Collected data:
=-=-=
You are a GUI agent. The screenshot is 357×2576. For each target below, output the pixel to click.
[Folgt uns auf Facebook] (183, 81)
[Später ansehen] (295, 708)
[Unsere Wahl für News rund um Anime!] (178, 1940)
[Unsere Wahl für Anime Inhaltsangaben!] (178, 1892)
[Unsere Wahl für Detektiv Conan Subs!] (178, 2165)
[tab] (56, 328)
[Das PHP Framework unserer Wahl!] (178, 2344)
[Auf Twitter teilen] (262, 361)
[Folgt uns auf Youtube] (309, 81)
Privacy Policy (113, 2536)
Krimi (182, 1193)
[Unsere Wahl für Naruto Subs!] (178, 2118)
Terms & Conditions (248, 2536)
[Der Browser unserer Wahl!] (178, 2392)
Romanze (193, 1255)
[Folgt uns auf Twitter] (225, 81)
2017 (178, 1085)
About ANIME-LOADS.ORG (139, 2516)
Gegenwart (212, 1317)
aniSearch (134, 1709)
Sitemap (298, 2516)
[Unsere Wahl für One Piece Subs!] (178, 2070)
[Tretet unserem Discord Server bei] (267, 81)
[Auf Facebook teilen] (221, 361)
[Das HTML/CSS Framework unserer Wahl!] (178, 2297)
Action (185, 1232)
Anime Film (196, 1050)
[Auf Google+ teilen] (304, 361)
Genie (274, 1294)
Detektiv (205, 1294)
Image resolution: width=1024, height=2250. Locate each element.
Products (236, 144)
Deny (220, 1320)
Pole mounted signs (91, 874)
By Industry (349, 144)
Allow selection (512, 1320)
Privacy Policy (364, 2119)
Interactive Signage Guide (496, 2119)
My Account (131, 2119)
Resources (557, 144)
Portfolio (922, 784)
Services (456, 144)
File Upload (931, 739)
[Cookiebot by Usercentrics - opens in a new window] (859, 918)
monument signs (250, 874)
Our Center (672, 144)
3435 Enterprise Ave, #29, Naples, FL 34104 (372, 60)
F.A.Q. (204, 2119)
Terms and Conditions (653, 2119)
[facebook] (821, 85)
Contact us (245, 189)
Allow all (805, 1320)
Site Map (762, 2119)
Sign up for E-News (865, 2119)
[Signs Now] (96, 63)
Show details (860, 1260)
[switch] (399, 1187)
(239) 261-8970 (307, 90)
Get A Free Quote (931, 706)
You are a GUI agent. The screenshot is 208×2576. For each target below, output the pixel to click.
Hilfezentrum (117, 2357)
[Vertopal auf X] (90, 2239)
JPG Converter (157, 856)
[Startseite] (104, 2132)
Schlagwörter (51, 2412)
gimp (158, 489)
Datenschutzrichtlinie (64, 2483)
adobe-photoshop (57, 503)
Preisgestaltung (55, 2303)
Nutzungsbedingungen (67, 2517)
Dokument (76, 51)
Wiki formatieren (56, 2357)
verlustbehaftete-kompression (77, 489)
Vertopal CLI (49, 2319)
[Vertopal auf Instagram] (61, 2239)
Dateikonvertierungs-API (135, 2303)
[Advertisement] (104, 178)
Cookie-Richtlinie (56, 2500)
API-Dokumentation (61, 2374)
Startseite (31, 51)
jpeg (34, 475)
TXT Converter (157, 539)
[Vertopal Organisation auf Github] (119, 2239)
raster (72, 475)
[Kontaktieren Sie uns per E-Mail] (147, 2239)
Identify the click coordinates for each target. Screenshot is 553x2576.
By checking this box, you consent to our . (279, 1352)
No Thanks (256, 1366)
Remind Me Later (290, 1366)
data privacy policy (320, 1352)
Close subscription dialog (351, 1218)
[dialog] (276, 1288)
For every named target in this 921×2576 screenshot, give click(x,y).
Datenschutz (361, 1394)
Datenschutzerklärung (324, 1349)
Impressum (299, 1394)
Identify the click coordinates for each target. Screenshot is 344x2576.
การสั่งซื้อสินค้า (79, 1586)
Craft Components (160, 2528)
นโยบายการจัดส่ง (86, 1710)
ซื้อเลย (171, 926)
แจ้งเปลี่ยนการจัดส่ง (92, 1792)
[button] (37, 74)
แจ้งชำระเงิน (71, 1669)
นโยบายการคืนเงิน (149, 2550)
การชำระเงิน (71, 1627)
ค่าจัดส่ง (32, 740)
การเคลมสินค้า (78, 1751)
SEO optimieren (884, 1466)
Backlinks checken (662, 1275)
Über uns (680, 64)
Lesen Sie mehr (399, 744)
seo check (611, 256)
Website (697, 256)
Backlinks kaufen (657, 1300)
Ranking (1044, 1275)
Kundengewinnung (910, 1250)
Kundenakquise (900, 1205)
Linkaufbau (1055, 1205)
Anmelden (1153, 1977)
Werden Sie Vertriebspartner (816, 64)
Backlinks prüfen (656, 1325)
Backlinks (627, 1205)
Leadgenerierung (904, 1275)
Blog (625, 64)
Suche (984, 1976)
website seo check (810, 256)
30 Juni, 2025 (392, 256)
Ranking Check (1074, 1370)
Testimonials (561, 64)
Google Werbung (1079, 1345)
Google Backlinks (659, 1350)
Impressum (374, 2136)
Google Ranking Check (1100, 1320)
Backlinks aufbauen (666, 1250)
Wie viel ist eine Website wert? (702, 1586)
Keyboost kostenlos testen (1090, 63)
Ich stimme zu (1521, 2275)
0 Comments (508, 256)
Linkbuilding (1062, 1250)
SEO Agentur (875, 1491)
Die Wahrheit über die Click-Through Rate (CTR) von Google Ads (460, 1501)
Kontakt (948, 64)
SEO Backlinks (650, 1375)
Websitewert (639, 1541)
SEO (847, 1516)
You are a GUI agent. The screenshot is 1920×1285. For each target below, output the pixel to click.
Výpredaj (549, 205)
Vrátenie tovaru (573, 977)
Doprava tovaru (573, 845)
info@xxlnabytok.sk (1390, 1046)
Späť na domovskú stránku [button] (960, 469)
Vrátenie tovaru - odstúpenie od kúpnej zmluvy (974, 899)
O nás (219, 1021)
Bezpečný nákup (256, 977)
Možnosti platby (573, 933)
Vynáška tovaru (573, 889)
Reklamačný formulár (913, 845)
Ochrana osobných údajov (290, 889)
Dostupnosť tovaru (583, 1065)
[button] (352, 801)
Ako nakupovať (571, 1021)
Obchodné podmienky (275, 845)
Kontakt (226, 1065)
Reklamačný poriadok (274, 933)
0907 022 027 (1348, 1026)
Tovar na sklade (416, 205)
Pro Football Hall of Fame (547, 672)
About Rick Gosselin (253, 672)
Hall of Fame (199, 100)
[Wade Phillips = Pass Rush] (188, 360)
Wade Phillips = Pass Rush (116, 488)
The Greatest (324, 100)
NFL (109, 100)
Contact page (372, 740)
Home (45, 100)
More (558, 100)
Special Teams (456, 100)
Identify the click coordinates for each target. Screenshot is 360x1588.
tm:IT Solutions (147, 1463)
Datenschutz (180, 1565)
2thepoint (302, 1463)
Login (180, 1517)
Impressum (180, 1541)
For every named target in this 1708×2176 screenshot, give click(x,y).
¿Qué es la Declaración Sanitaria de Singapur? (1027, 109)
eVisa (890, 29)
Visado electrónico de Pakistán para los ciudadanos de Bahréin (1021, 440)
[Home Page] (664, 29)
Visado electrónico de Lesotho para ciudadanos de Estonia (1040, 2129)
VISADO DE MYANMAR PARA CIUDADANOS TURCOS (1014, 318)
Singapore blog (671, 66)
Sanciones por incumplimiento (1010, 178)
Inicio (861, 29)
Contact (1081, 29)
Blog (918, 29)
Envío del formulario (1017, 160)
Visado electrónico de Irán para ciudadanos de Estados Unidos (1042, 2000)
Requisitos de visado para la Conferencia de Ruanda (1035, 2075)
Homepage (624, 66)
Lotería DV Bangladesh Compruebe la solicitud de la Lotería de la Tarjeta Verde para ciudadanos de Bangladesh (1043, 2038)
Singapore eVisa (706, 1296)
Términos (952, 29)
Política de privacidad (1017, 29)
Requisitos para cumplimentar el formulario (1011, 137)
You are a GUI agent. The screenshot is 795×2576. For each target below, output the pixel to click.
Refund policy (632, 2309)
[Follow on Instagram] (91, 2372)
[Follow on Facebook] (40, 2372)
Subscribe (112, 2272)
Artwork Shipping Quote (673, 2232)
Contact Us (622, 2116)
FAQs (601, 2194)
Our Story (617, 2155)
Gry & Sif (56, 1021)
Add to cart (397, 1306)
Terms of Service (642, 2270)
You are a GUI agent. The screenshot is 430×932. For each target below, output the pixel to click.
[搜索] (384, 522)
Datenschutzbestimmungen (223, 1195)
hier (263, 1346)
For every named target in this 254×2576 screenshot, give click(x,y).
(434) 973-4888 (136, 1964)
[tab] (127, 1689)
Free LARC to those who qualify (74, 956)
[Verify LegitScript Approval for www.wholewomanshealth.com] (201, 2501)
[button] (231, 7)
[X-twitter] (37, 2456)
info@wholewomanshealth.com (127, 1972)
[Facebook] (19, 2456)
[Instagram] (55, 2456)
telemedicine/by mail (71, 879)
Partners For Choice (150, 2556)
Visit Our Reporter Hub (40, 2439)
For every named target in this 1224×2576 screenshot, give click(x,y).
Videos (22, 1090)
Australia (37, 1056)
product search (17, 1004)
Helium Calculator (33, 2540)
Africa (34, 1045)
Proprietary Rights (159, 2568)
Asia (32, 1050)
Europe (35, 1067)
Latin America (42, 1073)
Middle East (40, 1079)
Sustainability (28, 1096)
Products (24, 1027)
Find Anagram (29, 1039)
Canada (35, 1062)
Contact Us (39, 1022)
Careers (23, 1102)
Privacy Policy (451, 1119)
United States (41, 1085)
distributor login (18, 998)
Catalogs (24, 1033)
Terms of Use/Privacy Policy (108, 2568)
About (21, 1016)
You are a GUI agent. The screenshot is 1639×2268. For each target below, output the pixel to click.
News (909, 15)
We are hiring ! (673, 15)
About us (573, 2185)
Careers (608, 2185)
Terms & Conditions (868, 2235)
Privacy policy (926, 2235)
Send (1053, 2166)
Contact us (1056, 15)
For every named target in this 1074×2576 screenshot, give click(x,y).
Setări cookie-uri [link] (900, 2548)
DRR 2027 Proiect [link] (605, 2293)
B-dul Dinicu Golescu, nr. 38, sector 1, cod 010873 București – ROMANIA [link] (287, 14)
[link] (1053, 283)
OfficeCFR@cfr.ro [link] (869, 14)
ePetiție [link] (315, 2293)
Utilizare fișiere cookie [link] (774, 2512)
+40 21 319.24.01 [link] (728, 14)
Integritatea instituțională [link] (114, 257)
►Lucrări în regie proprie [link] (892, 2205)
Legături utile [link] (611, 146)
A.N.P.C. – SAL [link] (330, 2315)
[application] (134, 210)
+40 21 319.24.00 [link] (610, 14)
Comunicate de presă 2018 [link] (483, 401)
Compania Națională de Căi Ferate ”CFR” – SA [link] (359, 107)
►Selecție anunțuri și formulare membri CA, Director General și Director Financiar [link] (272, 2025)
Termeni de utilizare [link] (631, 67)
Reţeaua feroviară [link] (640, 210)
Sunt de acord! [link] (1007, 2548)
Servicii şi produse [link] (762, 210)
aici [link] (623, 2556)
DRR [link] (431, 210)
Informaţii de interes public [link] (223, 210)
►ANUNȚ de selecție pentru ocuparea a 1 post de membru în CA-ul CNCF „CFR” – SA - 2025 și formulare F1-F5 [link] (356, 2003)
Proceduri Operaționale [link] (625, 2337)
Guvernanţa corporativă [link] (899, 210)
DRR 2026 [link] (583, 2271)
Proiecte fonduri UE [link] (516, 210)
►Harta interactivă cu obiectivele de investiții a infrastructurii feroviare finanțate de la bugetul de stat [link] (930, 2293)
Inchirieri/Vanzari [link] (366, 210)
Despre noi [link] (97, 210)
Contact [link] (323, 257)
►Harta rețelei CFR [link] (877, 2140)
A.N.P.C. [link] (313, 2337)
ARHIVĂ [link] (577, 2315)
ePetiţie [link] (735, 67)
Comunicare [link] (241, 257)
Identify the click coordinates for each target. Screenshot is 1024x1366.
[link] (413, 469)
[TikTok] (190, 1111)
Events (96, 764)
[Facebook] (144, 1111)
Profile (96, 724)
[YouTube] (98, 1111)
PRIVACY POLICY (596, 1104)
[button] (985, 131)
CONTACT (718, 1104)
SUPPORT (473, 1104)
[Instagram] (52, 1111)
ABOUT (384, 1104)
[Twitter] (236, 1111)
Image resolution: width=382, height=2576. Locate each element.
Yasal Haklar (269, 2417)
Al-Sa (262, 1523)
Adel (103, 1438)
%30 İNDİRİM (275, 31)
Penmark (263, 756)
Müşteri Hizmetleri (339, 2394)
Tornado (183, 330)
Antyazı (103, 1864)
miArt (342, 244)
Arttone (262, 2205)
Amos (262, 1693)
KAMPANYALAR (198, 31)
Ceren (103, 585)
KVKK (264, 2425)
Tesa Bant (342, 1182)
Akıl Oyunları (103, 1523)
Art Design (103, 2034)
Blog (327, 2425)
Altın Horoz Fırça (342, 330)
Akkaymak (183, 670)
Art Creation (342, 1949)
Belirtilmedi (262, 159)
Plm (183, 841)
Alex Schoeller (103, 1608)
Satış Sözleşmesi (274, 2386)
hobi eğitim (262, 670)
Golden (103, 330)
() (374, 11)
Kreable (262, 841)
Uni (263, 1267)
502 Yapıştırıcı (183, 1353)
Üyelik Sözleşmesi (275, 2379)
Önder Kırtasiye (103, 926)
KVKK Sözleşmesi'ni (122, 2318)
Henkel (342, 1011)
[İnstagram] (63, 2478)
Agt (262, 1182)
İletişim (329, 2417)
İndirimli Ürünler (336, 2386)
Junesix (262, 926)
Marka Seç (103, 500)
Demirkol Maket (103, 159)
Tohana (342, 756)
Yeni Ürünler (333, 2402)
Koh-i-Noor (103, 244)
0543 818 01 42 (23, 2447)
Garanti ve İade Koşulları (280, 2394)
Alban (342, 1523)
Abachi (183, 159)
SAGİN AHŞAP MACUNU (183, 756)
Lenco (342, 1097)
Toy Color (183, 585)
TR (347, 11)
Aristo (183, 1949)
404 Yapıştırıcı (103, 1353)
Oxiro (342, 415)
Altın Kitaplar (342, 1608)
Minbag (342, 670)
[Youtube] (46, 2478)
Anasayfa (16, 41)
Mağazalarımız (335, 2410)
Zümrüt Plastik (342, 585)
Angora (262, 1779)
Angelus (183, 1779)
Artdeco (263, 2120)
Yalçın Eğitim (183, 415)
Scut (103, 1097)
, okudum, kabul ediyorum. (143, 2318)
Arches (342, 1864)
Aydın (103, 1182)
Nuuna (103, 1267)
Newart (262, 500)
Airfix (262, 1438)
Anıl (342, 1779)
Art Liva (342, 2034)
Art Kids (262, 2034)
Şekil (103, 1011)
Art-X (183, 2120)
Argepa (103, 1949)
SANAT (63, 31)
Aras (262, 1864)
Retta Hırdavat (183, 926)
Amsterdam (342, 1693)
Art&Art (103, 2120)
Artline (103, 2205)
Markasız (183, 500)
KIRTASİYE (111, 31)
=-=-=
WORK ORDER: For this exercise, copy word for word the line that contains "Retta Hırdavat (183, 926)" and every line after it, ending with the last line of the entries above.

ANSWER TO THE PROBLEM:
Retta Hırdavat (183, 926)
Amsterdam (342, 1693)
Art&Art (103, 2120)
Artline (103, 2205)
Markasız (183, 500)
KIRTASİYE (111, 31)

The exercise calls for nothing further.